Start of Records to process

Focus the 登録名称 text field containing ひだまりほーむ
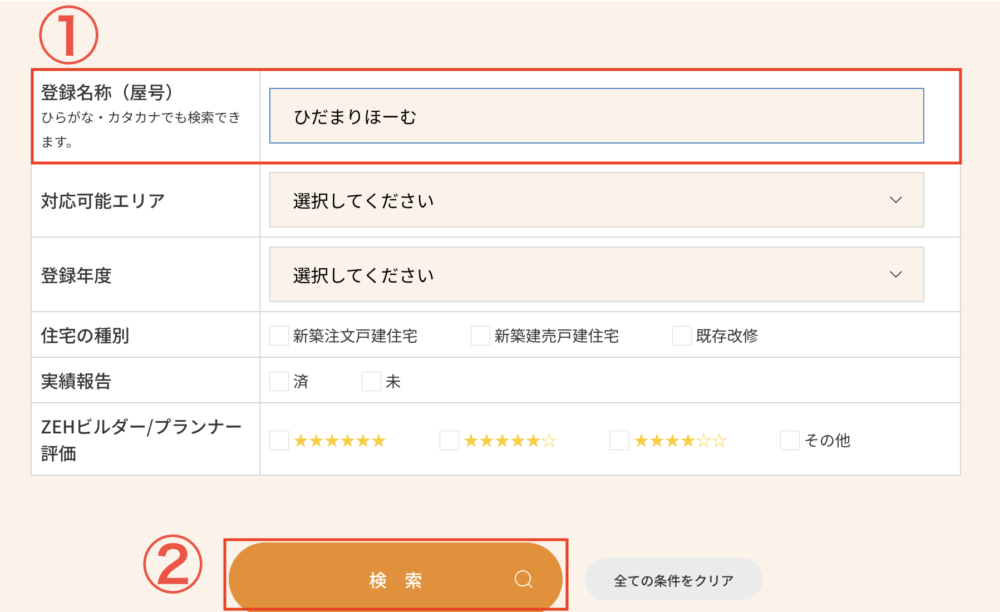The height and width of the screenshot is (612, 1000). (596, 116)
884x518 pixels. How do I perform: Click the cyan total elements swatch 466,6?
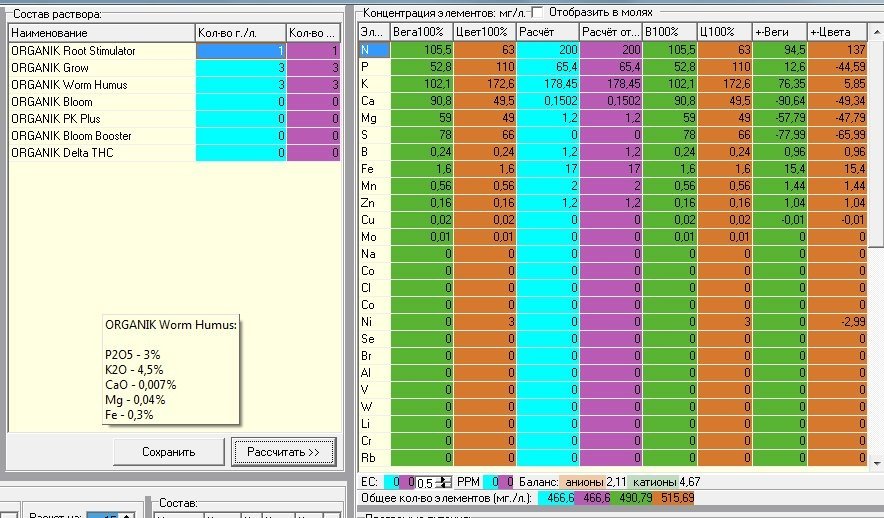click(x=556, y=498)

End of Records to process
Start of Records to process

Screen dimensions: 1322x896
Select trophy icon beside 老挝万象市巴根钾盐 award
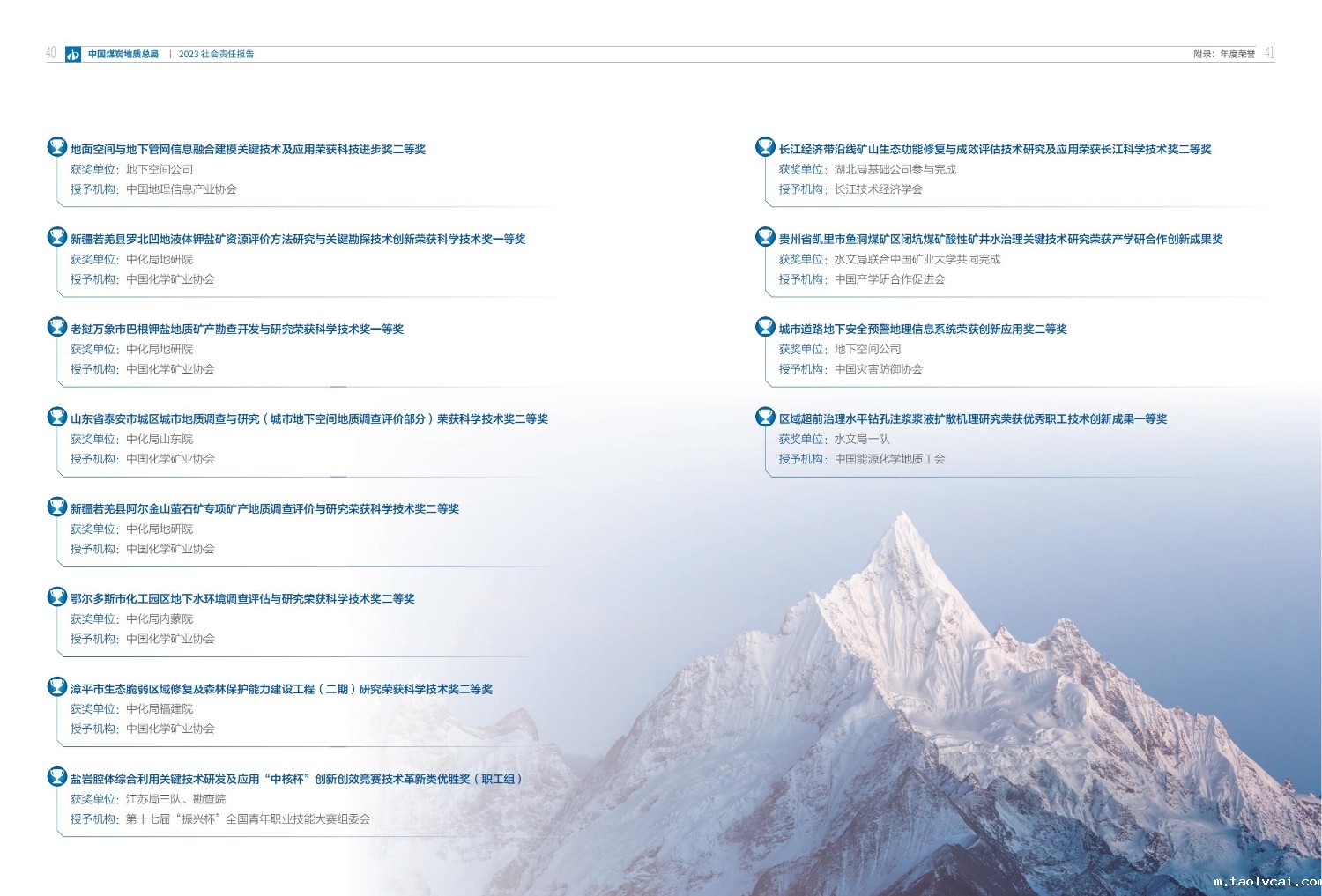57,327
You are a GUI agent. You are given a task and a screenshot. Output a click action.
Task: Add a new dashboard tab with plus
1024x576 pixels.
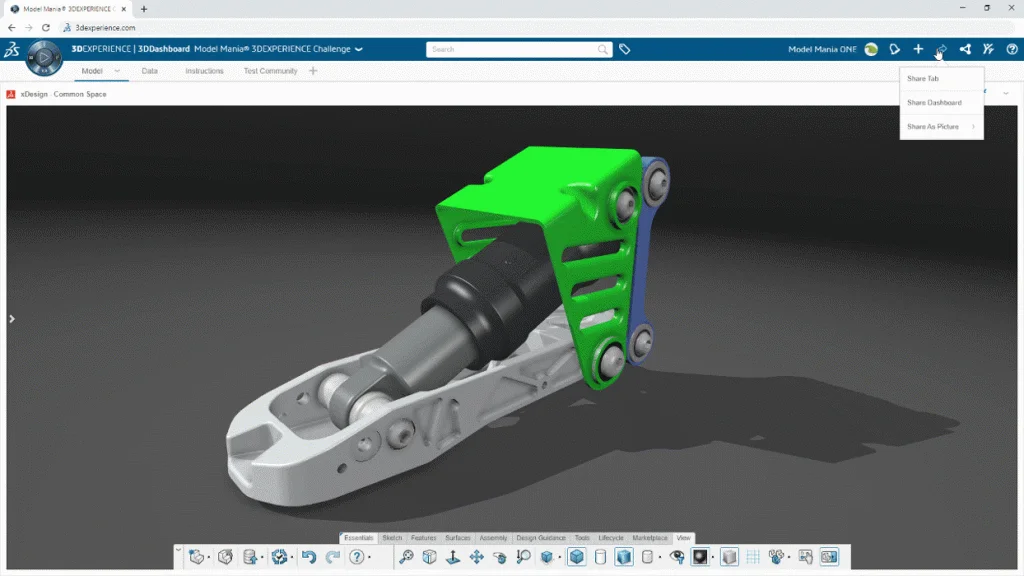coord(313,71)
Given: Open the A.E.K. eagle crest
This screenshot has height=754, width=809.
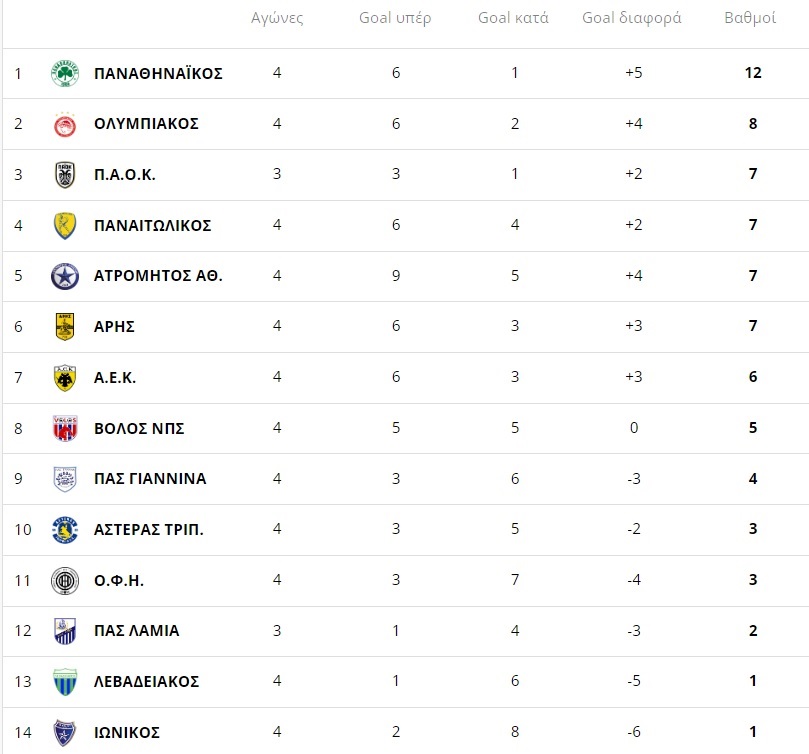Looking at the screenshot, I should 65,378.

End of Records to process
Start of Records to process

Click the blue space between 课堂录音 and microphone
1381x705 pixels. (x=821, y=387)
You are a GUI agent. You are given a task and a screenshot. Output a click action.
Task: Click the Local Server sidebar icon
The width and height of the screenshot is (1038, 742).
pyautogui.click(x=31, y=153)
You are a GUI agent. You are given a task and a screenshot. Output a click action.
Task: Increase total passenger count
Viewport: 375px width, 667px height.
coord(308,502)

End of Records to process

* _Problem statement_
Transcribe, from the material above, the stretch starting at the line with "Screen dimensions: 1322x896" and ending at the line with "Given: Open the A.E.K. eagle crest", both included, exactly. Do not carry over pictures.

* _Result of this exercise_
Screen dimensions: 1322x896
Select trophy icon beside 老挝万象市巴根钾盐 award
57,327
You are a GUI agent. You are given a task and a screenshot. Output a click action.
Task: Add a new dashboard tab with plus
1024x576 pixels.
coord(313,71)
Given: Open the A.E.K. eagle crest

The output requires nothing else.